◆ Extracted text ◆
#####

View Full Version : Raid?

02-20-2003, 11:05 AM
hey, i was wondering if someone can give me a full detailed answer to what RAID does. I see mobo now with raid 1 ,raid 0.wat does that mean???? and is raid good? how do i work with iT>???

: omg: :rofl: :rofl: :rofl:

02-20-2003, 12:04 PM
Random? Array of Inexpensive Disks = RAID
basically what RAID does is allow one hdd to fail w.o loosing data. But you hook up ex 2 80gig drives and they are seen as 1 80gig drive in mode 0 or 1 (one is stripping the other mirroring)
Its good for fileservers and servers overall as the data stored is critical and cannot be lost.
Its mostly for the bussiness buyers, but some people (read me) want to have the option of RAID.
Im sure googling will get you more in-depth info, but thats basically it.
BTW there are 5or6 raid levels.


02-20-2003, 12:35 PM
Close, but not quite.

Check out these threads:



Next time, have a look before asking.. ;)

#####

◆ Supplied data ◆
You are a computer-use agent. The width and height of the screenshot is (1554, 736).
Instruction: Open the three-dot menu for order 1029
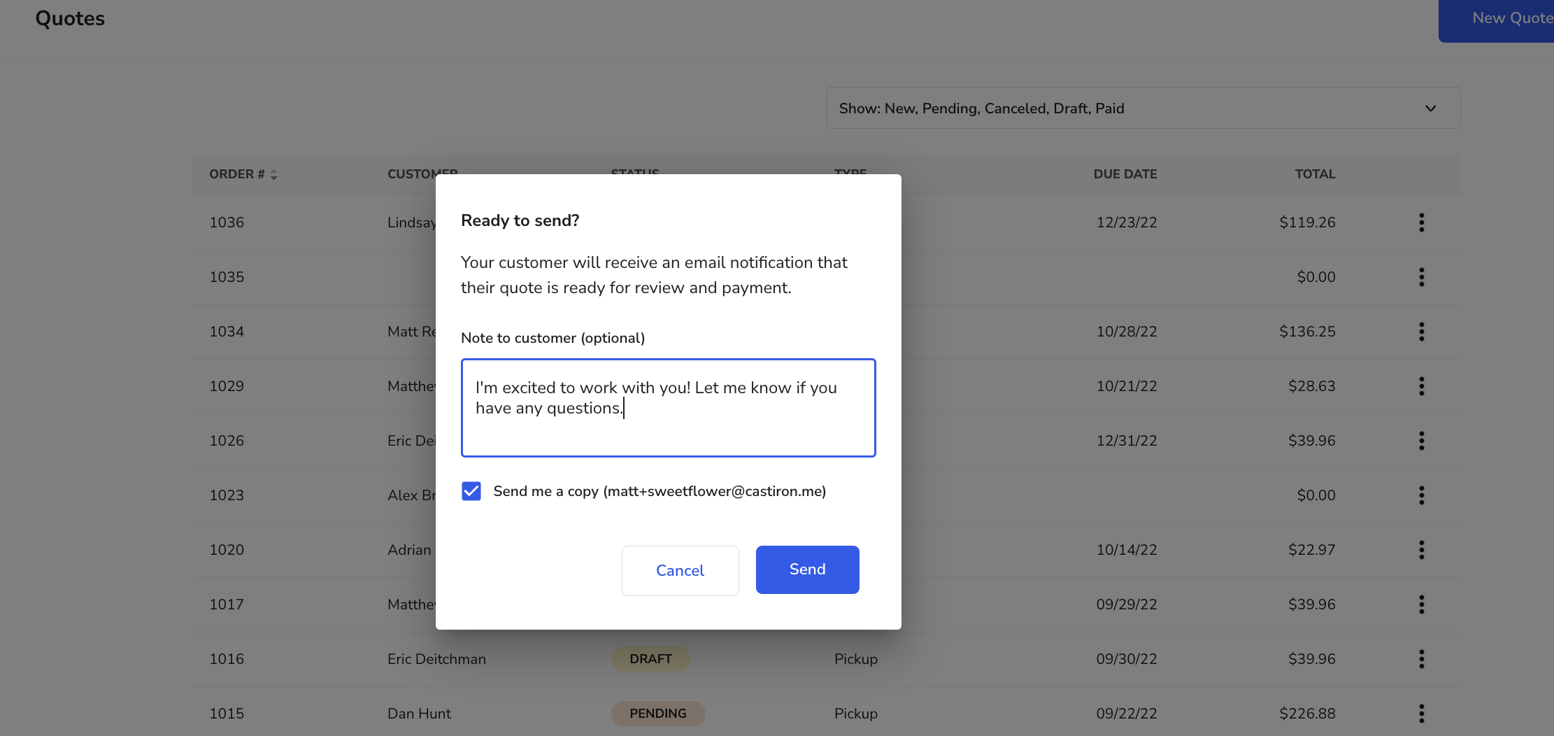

#####

◆ Task goal ◆
Translate into Spanish this sentence from the forum thread on RAID: "Next time, have a look before asking." The lines above were drawn from a separate source, unrelated to the forum thread on RAID.

◆ The completed task ◆
La próxima vez, echa un vistazo antes de preguntar.